In his third ground of error, Appellant asserts that the evidence was insufficient to show that he had failed to report to his probation officer. Jesse Amaldo, Appellant's probation officer, testified that Appellant did not report on the numerous dates alleged in the amended motion to revoke probation. In addition, Appellant testified on cross examination that he had not reported as required. We overrule Appellant's third ground of error.

In his first ground of error Appellant contends that the trial court erred in allowing into evidence certified copies of records of Appellant's conviction and probation because the State failed to deliver a copy to Appellant a reasonable time prior to trial. Tex.Rev.Civ.Stat.Ann. art. 3731a, § 4 (Vernon 1979) expressly provides for the use of certified copies in these circumstances. Section 3 of that statute provides that such a writing is admissible

[o]nly if the party offering it has delivered a copy thereof, or so much of it as may relate to the controversy, to the adverse party a reasonable time before trial, unless in the opinion of the trial court the adverse party has not been unfairly surprised by the failure to deliver such copy. [Emphasis added.]

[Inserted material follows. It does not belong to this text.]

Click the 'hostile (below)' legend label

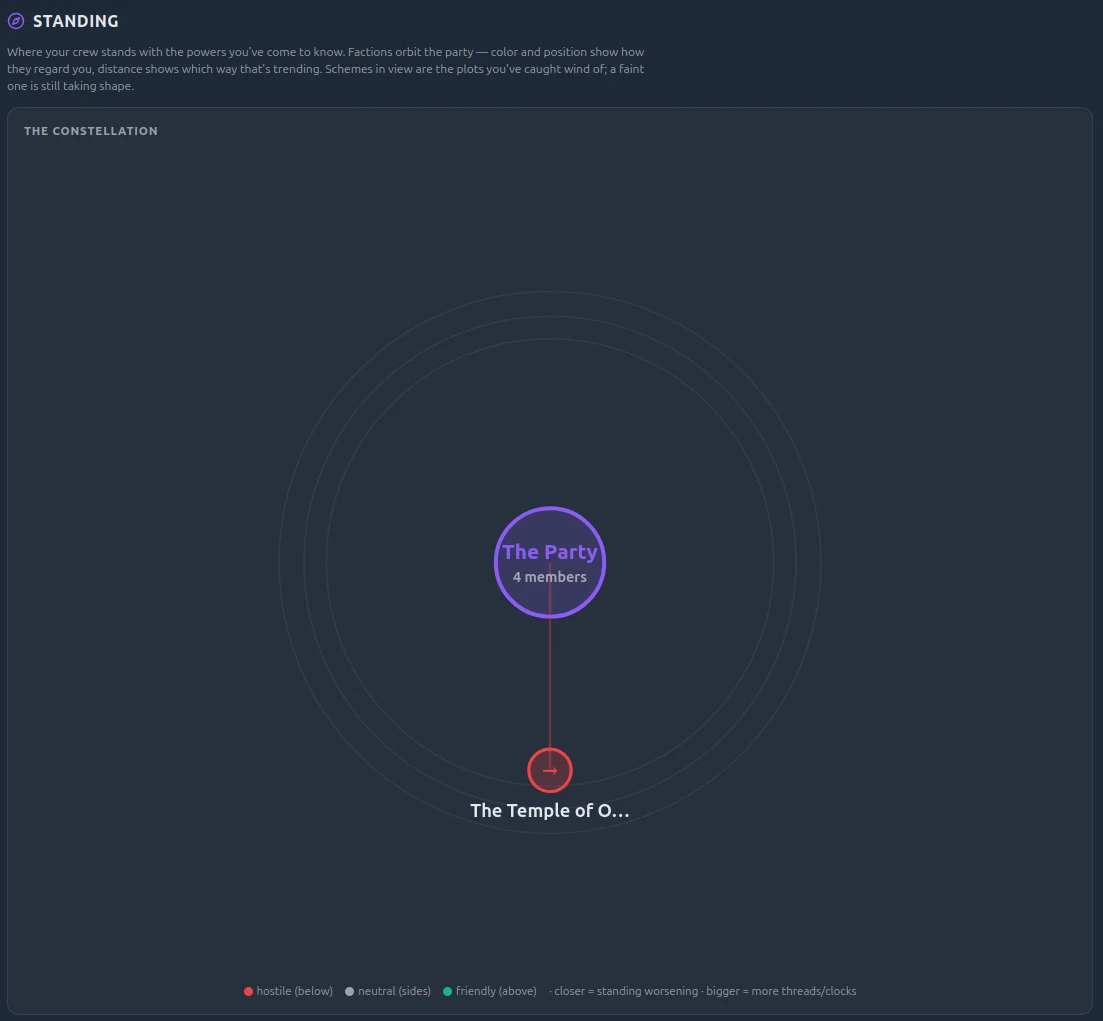coord(294,991)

Appellant's argument overlooks the final words of that statute emphasized above. Furthermore, at the hearing Appellant's attorney objected to the introduction of the records only on the grounds that "proper predicate has not been laid and they are not the best evidence in this case." Appellant cannot complain for the first time on appeal on the basis of an objection not raised in the trial court. Paige v. State, 573 S.W.2d 16 (Tex.Cr.App.1978). Moreover, even if admission of the documentary evidence was error, it was harmless because introduction of the documents was not necessary. The district court could have taken judicial notice of its own records. Cannon v. State, 479 S.W.2d 317 (Tex.Cr.App.1972).

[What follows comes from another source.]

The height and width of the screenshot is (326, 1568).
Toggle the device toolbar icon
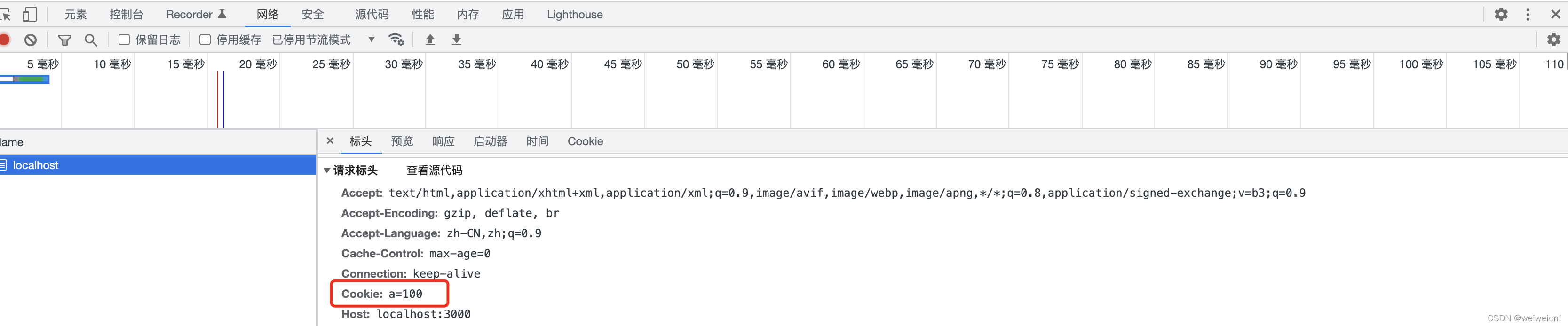tap(29, 14)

Finally, in his remaining grounds of error Appellant contends that the trial court erred in revoking probation for failure to pay supervisory fees and restitution because (1) Appellant had shown an inability to make such payments and (2) the Texas Constitution does not allow imprisonment for failure to pay a debt. According to Tex.Code Crim.Pro.Ann. art. 42.12, § 8(c) (Vernon Supp.1982),

[i]n a probation revocation hearing in which it is alleged only that the probationer violated the conditions of probation by failing to pay compensation paid to *666 appointed counsel, probation fees, court costs, restitution, or reparations the inability of the probationer to pay as ordered by the court is an affirmative defense to revocation, which the probationer must prove by a preponderance of evidence.

The failure to make payment of restitution and supervisory fees was not the only allegation of violation of conditions of probation against Appellant. The court's nunc pro tunc order revoking probation and sentence is based on four additional violations of the court's order setting forth the terms of probation, i.e., failure to report to his probation officer on numerous dates set out in the motion; failure to work faithfully at suitable employment between dates set out in the motion; failure to notify his probation officer prior to changing employment on or about February 27, 1980; and commission of offenses against the laws of Texas, namely theft of service, resisting arrest, and issuance of a bad check. Proof of any one of several alleged violations is sufficient to support an order revoking probation. Moses v. State, 590 S.W.2d 469 (Tex. Cr.App.1979). Even if we assume, without deciding, that the trial court erred in this regard as Appellant claims, no reversible error is shown, for the record reveals other adequate grounds which justify the court's revoking Appellant's probation.

In our opinion the trial court did not abuse its discretion in revoking Appellant's probation. We affirm.